Species Of Thrushes
Robins are among the world's better known thrushes. The American robin (Turdus migratorius) is probably the native bird with which North Americans are most commonly familiar. The American robin has a brick-red breast and slate-grey back and is very widespread, breeding from the northern limit of trees and tall shrubs, through to southern Mexico. The American robin utilizes a wide range of natural habitats, and it also breeds in parks and gardens. As is implied by the scientific name of the species, the American robin is migratory, spending the non-breeding season in the more southern regions of its breeding range, as far south as Guatemala. The varied thrush (Ixoreus naevius) is a robin-like bird of mature and old-growth conifer forests of western North America.
The European robin (Erithacus rubecula) is the original robin red-breast, after which other, superficially similar species of thrushes were named, such as the American robin. The European robin is common in much of Europe and western Russia, breeding in open forests, shrubby habitats, hedgerows, and parks and gardens.
Another common thrush of Europe and North Africa is the European blackbird (Turdus merula). This species occurs in a wide range of forest types, and also in parks and gardens.
Bluebirds are a familiar group of thrushes in North America. The eastern bluebird (Sialia sialis) occurs in open, shrubby habitats of various types in eastern and central North America and south to Nicaragua. Male eastern bluebirds have a blue back and a red breast, while the color of the female is more subdued. The western bluebird (S. mexicana) and mountain bluebird (S. currucoides) are found in western North America.

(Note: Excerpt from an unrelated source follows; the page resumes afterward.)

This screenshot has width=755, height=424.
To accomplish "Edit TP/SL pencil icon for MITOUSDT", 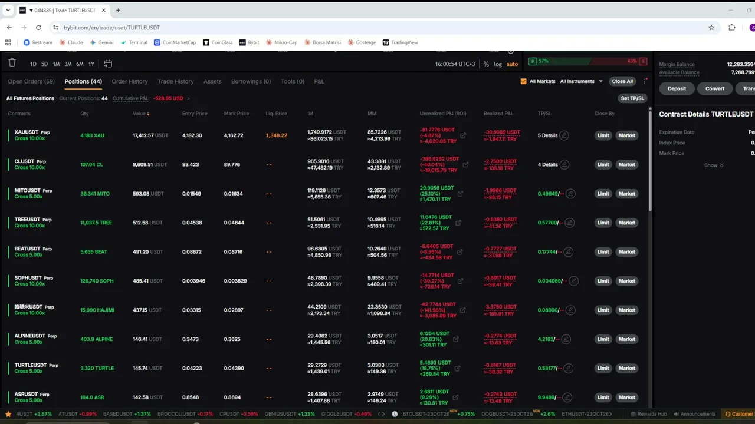I will click(x=570, y=194).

Five species of thrushes occur in the forests of North America. These thrushes have a basic coloration of grey-brown to brown-red backs, with a white, spotted breast. All of these birds have pleasing, flute-like songs. These species include the wood thrush (Hylocichla mustelina), hermit thrush (H. guttata), olive-backed thrush (H. ustulata), gray-cheeked thrush (H. minima), and veery (H. fuscescens). Numbers of some of the more southern populations of these forest thrushes appear to be declining substantially, in part because of excessive nest parasitism by the brown-headed cowbird (Molothrus ater). The breeding range of the cowbird has expanded tremendously because of fragmentation of forests by human activities, especially the conversion of forests to agricultural and residential land-use. The cowbird poses a risk for many species of birds, in addition to forest thrushes.
The wheatear (Oenanthe oenanthe) is an arctic species of thrush, breeding as far north as the limits of land in both North America and Eurasia.